*About this task*: Using the listing below, select the lines with the word "Given" and copy them.

*Available data*:
-=-=-=-=-

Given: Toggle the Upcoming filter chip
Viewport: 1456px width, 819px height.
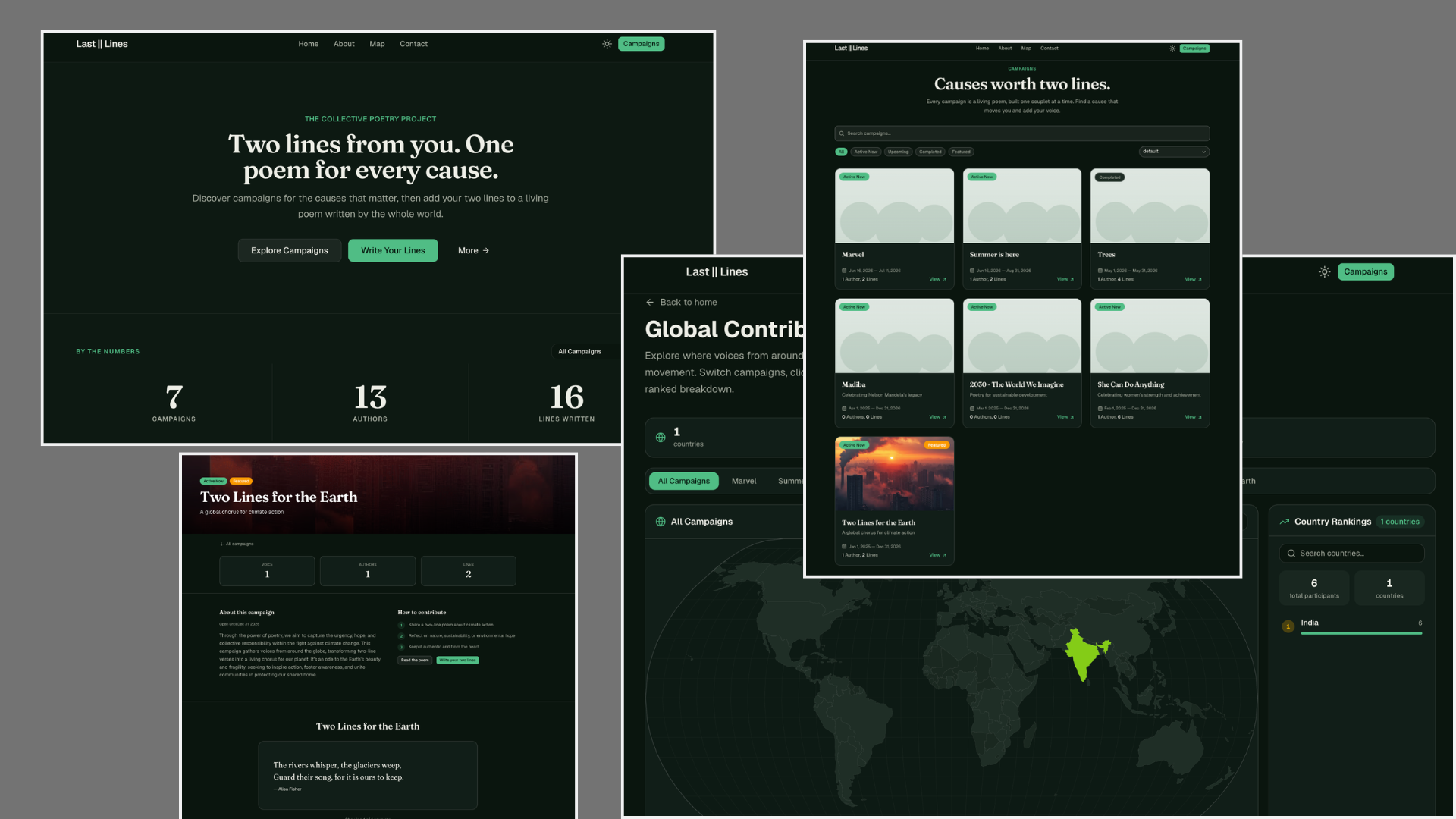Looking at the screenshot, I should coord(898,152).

-=-=-=-=-

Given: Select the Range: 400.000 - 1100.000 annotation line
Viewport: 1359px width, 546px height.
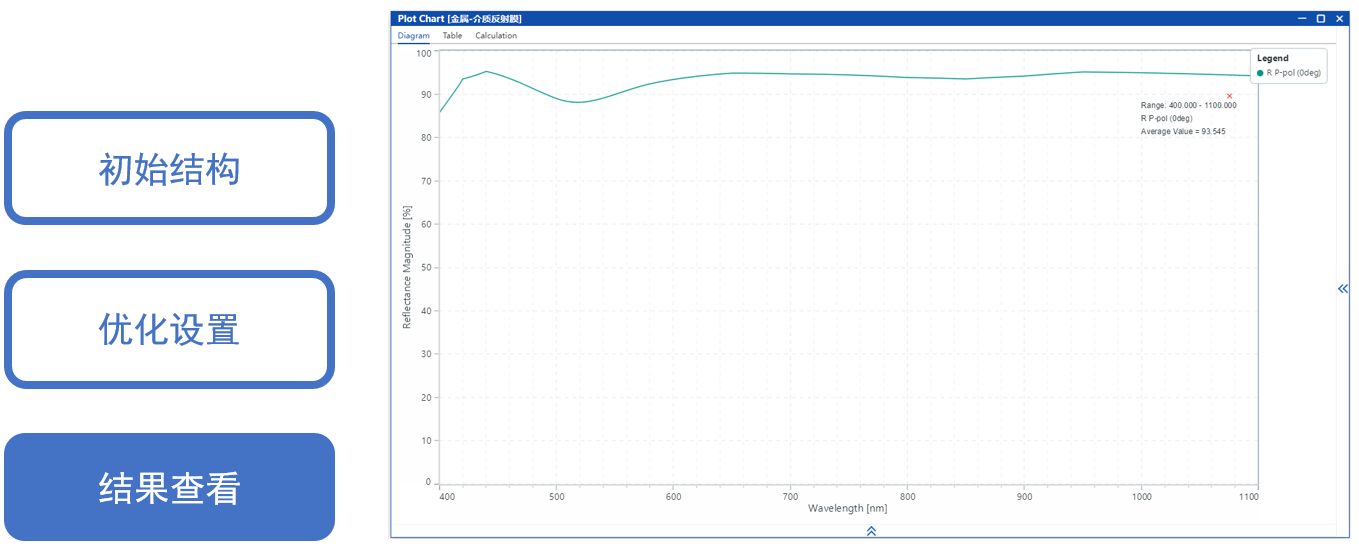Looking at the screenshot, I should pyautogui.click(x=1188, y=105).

-=-=-=-=-

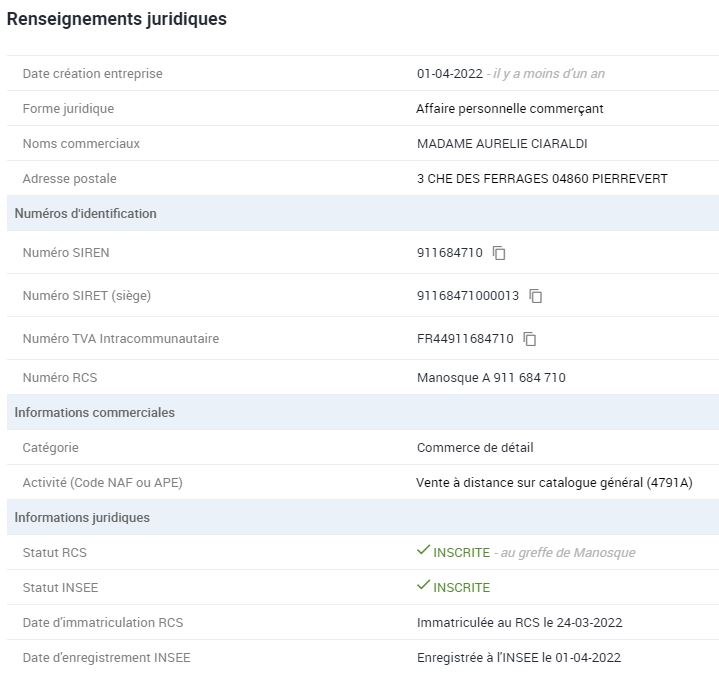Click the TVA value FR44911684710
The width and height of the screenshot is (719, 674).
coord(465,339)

-=-=-=-=-

*Answer for the task*:
Given: Toggle the Upcoming filter chip
Given: Select the Range: 400.000 - 1100.000 annotation line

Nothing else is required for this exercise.